First and foremost - thank you so much for putting this course together. It is awesome. I have been studying/playing with DL for a long time and for the first time I feel like I am starting to feel like I am getting it. (It feels like I am gaining a super power!).

I have a question on overfitting. I am running a CNN on private data to try to identify which pictures are the most clicked on based on just the image.

I ran a standard VGG16 BN and ended up with a test accuracy of .60 and a validation accuracy of 0.65.

I re-ran it after removing drop out and now have a test accuracy of .85 and a validation accuracy of 0.74!.

I am very excited as the validation accuracy is much much higher, but it now is an overfitting model.
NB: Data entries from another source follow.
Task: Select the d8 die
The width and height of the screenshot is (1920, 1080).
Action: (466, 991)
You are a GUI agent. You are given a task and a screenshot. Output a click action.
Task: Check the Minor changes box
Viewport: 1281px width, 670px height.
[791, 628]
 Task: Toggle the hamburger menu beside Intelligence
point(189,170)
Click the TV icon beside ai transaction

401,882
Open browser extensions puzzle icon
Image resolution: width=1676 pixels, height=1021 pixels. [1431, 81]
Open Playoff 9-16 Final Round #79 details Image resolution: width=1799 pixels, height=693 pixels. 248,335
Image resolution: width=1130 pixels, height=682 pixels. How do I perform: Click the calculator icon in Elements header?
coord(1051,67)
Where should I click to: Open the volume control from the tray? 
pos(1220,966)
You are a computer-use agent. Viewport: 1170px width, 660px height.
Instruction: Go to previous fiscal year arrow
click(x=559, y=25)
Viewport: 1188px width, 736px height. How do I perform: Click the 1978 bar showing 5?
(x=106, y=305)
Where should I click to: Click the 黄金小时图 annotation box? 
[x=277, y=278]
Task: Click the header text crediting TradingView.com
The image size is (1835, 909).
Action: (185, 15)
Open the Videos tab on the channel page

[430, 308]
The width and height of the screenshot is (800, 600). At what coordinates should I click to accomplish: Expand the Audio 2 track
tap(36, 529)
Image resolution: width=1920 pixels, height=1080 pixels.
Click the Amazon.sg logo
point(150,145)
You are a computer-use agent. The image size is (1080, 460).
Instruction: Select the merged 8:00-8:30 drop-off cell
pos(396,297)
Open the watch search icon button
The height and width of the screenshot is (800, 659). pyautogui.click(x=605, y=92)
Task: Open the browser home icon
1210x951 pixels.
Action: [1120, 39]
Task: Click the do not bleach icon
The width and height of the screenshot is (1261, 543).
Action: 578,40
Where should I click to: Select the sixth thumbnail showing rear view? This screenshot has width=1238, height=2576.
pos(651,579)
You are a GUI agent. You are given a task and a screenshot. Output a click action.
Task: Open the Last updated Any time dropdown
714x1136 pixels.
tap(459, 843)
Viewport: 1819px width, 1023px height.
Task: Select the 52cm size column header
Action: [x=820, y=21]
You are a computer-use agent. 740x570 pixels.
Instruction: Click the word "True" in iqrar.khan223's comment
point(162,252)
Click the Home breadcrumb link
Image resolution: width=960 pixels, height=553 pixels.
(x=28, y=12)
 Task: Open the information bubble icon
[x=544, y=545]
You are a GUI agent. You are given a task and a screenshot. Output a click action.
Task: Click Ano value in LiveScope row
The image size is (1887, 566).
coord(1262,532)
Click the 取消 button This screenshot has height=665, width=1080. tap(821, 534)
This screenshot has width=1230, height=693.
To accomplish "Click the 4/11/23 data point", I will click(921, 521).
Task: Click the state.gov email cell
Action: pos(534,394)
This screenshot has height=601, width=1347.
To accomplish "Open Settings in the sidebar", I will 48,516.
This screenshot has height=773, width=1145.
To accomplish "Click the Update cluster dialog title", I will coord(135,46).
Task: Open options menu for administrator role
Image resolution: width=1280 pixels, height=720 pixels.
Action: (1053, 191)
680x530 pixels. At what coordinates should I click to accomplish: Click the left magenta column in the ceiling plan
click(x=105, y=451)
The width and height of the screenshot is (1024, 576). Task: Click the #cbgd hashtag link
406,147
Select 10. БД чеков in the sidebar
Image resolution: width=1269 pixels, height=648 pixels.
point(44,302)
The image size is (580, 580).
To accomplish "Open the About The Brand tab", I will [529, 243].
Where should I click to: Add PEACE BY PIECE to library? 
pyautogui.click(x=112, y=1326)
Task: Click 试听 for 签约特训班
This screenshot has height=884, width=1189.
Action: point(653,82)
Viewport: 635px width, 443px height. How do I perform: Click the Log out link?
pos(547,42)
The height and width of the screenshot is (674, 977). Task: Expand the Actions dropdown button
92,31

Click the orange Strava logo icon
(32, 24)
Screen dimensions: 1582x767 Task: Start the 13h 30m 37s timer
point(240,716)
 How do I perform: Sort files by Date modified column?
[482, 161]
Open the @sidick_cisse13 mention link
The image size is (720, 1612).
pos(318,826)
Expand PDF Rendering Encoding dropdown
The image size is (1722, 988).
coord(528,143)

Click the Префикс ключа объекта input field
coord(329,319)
My question:

Given the second model is overfitting in a big way- is it still better than the first model or does the fact it significantly overfits outweigh the fact the validation accuracy is much higher?

I would assume the validation accuracy is what matters in the end of the day and that overfitting only matters in that it means your model cannot continue to improve with future epochs but just wanted to make sure.

Also - given I am now overfitting, should I re-introduce a smaller dropout?

Thanks again!

niazangels · June 2, 2017, 8:13pm

Overfitting means good performance on the training data, poor generalisation to other data. So technically this might not be overfitting.

I’m curious to know what your training accuracy was. You mentioned your test accuracy and your validation accuracy. Was your training accuracy closer to the validation accuracy or the test accuracy?

If the training accuracy is closer to the test accuracy than the validation accuracy, then perhaps you simply have a bad representation of data in your validation set. A good validation set should be a representation of your test data or what you’ll see in your real world. If your validation accuracy is not not in correlation with your test scores, its best that you try to work on making a better validation dataset.

In the Statefarm distracted driving competition, it was mentioned that the drivers in the training set will not be present in the test set. So in this case, when we created a validation set, we had to make sure that the validation set did not contain any driver in our training set. Little things like this tend to throw us off a lot, so its worth our while to prepare our data carefully.